Kılıçdaroğlu’nun; işçilerin belini büken, sendikaları güdükleştiren taşeronlaşma konusundaki sözleri dikkate değerdi. CHP iktidarında taşeron yanında çalışan işçi olmayacağını söyleyen Kılıçdaroğlu, hemen düzeltti: “Kamuda taşeron yanında çalışan işçi olmayacak.” Bu sözden anlaşılması gereken, kamu kurumlarında taşeronlaşmaya son verilecek. Ya özel sektör? Özel sektör kuruluşları işletmelerini yine taşeronlar eliyle mi sürdürecekti? Bu konuyu “es” geçti. “Taşeron uygulamasını kaldıracağız. Bunun için yasa çıkaracağız. Herkes kimin yanında çalıştığını bilecek. Özel sektör artık sendikaya üye oldu diye işçi çıkaramayacak.” demedi.

Kılıçdaroğlu’na göre; Avrupa Birliği kaynaklı raporları hazırlayanlar, beş yıldızlı otellerde, yemekli toplantılarda edindikleri bilgilerle bu raporları hazırladıklarından, Türkiye’ye karşı çifte standart oluşuyordu. AB raporlarında yer alan, Ermeni Soykırımı konusunda Türkiye’yi suçlayan bölümler, Doğu ve Güneydoğu Anadolu Bölgemize Kürdistan adı verilmesi, Kıbrıs konusunda yapılan baskılar, Ege konusu ve Yuanistan’la ilişkiler konusundaki yaklaşımların Türkiye’ye karşı bir tutum taşıması hep yanlış bilgilendirilmedendi.

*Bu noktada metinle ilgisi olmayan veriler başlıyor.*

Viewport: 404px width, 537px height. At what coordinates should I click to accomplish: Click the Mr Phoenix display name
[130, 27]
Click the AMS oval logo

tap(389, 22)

Etnik ayrımcılığı körükleyen AB parlamenterleri ve yetkilileri de hep yanlış bilgilendirilmişlerdi.

Kemal Kılıçdaroğlu, CHP’li Başbakan olarak Doğu ve Güneydoğu Bölgelerimizde “özelleştirmeleri yapmayacak” Özelleştirmeler konusunda bu bölgeleri ayırdığına göre, diğer bölgelerde özelleştirmelere devam edecek. Halk Bankasını, Ziraat Bankasını ve hala özelleştirilmemiş pek çok kamu kuruluşunu özelleştirecek.

Oysa, işsizliğin ve üretimsizliğin, esnafın çöküşünün temel nedenlerinden biri, verimli kamu kuruluşlarının özelleştirilerek çalışanlarının işsiz ve gelirsiz kalmalarıdır.

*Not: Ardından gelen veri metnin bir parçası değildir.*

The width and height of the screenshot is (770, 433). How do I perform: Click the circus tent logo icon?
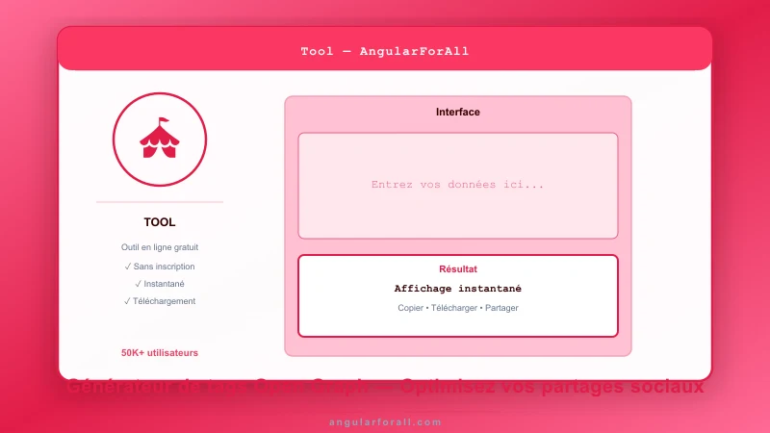160,140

Kemal Kılıçdaroğlu’nun konuşması iyi değerlendirildiğinde, AKP iktidarı döneminde uygulanan pek çok politikanın uygulanmaya devam edeceği görülüyor. İktidara gelince CHP; bunları yaparken, toplumun gazını da alacak.

Kılıçdaroğlu döneminde, AB üyeliği hedefi hız kesmeyecek, ama bu konuda kamuoyunun gazını alacak tedbirler düşünülecek.

Kılıçdaroğlu döneminde küresel liberalizmin Türkiye için öngördüğü temel politikalardan vaz geçilmeyecek. Özelleştirmeler sürdürülecek. Özel sektör, yine taşeronlar eliyle sendikasız işçi çalıştıracak. Kısaca, AKP’nin yaptığı pek çok şey sürdürülecek. Türkiye’de sermaye düzeninin egemenliği için çalışılacak. Ama AKP’nin perişan ettiği yurttaşların da gazı alınarak…

Kılıçdaroğlu’nun Genel Başkanı olduğu CHP, Rahşan Ecevit’in manevi oğlu olarak bilinen Emrehan Halıcı’ya CHP rozeti takacak. CHP’nin mecliste, Anayasa değişiklik paketine “evet” demiş bir milletvekili olacak.